▸ **Exercise instructions**
Restate the following entries exactly, including every line.
-- Extracted information follows --
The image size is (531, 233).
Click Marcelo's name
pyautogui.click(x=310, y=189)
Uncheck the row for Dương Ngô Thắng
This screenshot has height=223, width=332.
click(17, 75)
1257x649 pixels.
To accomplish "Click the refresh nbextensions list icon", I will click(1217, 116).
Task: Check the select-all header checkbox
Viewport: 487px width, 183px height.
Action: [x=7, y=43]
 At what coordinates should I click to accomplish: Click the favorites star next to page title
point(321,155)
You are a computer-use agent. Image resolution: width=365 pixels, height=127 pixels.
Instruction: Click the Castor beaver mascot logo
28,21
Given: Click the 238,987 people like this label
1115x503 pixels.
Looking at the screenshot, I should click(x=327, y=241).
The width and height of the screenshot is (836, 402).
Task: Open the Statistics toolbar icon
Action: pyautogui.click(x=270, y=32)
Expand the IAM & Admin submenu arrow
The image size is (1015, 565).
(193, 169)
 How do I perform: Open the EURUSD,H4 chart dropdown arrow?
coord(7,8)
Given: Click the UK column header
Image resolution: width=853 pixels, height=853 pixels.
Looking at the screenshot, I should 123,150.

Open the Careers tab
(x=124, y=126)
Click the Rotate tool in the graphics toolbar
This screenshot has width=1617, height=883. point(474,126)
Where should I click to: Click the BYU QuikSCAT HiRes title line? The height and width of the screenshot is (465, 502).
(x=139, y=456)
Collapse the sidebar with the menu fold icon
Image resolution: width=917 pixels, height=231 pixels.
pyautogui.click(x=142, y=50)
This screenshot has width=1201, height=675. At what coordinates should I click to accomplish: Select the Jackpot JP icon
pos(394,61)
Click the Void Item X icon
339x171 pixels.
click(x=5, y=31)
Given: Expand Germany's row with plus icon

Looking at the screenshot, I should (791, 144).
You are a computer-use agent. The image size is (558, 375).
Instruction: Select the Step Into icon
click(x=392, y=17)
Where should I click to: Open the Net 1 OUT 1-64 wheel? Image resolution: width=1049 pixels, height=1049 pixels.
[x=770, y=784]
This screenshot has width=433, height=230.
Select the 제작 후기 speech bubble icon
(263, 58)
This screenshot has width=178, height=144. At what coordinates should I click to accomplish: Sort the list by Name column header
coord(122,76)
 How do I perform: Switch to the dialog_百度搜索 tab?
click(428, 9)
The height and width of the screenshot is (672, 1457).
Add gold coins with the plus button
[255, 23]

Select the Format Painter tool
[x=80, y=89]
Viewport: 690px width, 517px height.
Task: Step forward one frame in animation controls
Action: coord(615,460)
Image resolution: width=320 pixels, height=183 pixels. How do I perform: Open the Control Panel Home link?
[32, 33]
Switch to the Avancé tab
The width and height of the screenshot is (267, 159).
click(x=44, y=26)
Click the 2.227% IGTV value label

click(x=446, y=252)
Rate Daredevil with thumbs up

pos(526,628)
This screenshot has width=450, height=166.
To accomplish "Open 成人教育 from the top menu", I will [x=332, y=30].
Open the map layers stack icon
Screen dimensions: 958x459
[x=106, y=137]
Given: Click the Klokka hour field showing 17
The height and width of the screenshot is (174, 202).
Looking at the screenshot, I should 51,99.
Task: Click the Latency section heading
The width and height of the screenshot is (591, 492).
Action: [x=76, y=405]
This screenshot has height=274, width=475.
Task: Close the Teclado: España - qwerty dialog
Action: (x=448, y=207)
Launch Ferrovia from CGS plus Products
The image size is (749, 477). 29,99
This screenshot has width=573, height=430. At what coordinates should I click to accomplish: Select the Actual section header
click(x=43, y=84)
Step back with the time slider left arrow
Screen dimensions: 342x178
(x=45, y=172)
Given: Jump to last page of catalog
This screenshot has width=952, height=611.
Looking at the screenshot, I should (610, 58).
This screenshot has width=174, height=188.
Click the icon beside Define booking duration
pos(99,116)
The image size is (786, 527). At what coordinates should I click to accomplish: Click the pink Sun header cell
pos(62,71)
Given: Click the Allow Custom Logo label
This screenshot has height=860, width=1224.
-- Extracted information concluded --
▸ **Written response**
The image size is (531, 233).
Click Marcelo's name
pyautogui.click(x=310, y=189)
Uncheck the row for Dương Ngô Thắng
This screenshot has height=223, width=332.
click(17, 75)
1257x649 pixels.
To accomplish "Click the refresh nbextensions list icon", I will click(1217, 116).
Task: Check the select-all header checkbox
Viewport: 487px width, 183px height.
Action: [x=7, y=43]
 At what coordinates should I click to accomplish: Click the favorites star next to page title
point(321,155)
You are a computer-use agent. Image resolution: width=365 pixels, height=127 pixels.
Instruction: Click the Castor beaver mascot logo
28,21
Given: Click the 238,987 people like this label
1115x503 pixels.
Looking at the screenshot, I should click(x=327, y=241).
The width and height of the screenshot is (836, 402).
Task: Open the Statistics toolbar icon
Action: pyautogui.click(x=270, y=32)
Expand the IAM & Admin submenu arrow
The image size is (1015, 565).
(193, 169)
 How do I perform: Open the EURUSD,H4 chart dropdown arrow?
coord(7,8)
Given: Click the UK column header
Image resolution: width=853 pixels, height=853 pixels.
Looking at the screenshot, I should 123,150.

Open the Careers tab
(x=124, y=126)
Click the Rotate tool in the graphics toolbar
This screenshot has width=1617, height=883. point(474,126)
Where should I click to: Click the BYU QuikSCAT HiRes title line? The height and width of the screenshot is (465, 502).
(x=139, y=456)
Collapse the sidebar with the menu fold icon
Image resolution: width=917 pixels, height=231 pixels.
pyautogui.click(x=142, y=50)
This screenshot has width=1201, height=675. At what coordinates should I click to accomplish: Select the Jackpot JP icon
pos(394,61)
Click the Void Item X icon
339x171 pixels.
click(x=5, y=31)
Given: Expand Germany's row with plus icon

Looking at the screenshot, I should (791, 144).
You are a computer-use agent. The image size is (558, 375).
Instruction: Select the Step Into icon
click(x=392, y=17)
Where should I click to: Open the Net 1 OUT 1-64 wheel? Image resolution: width=1049 pixels, height=1049 pixels.
[x=770, y=784]
This screenshot has width=433, height=230.
Select the 제작 후기 speech bubble icon
(263, 58)
This screenshot has width=178, height=144. At what coordinates should I click to accomplish: Sort the list by Name column header
coord(122,76)
 How do I perform: Switch to the dialog_百度搜索 tab?
click(428, 9)
The height and width of the screenshot is (672, 1457).
Add gold coins with the plus button
[255, 23]

Select the Format Painter tool
[x=80, y=89]
Viewport: 690px width, 517px height.
Task: Step forward one frame in animation controls
Action: coord(615,460)
Image resolution: width=320 pixels, height=183 pixels. How do I perform: Open the Control Panel Home link?
[32, 33]
Switch to the Avancé tab
The width and height of the screenshot is (267, 159).
click(x=44, y=26)
Click the 2.227% IGTV value label

click(x=446, y=252)
Rate Daredevil with thumbs up

pos(526,628)
This screenshot has width=450, height=166.
To accomplish "Open 成人教育 from the top menu", I will [x=332, y=30].
Open the map layers stack icon
Screen dimensions: 958x459
[x=106, y=137]
Given: Click the Klokka hour field showing 17
The height and width of the screenshot is (174, 202).
Looking at the screenshot, I should 51,99.
Task: Click the Latency section heading
The width and height of the screenshot is (591, 492).
Action: [x=76, y=405]
This screenshot has height=274, width=475.
Task: Close the Teclado: España - qwerty dialog
Action: (x=448, y=207)
Launch Ferrovia from CGS plus Products
The image size is (749, 477). 29,99
This screenshot has width=573, height=430. At what coordinates should I click to accomplish: Select the Actual section header
click(x=43, y=84)
Step back with the time slider left arrow
Screen dimensions: 342x178
(x=45, y=172)
Given: Jump to last page of catalog
This screenshot has width=952, height=611.
Looking at the screenshot, I should (610, 58).
This screenshot has width=174, height=188.
Click the icon beside Define booking duration
pos(99,116)
The image size is (786, 527). At what coordinates should I click to accomplish: Click the pink Sun header cell
pos(62,71)
Given: Click the Allow Custom Logo label
This screenshot has height=860, width=1224.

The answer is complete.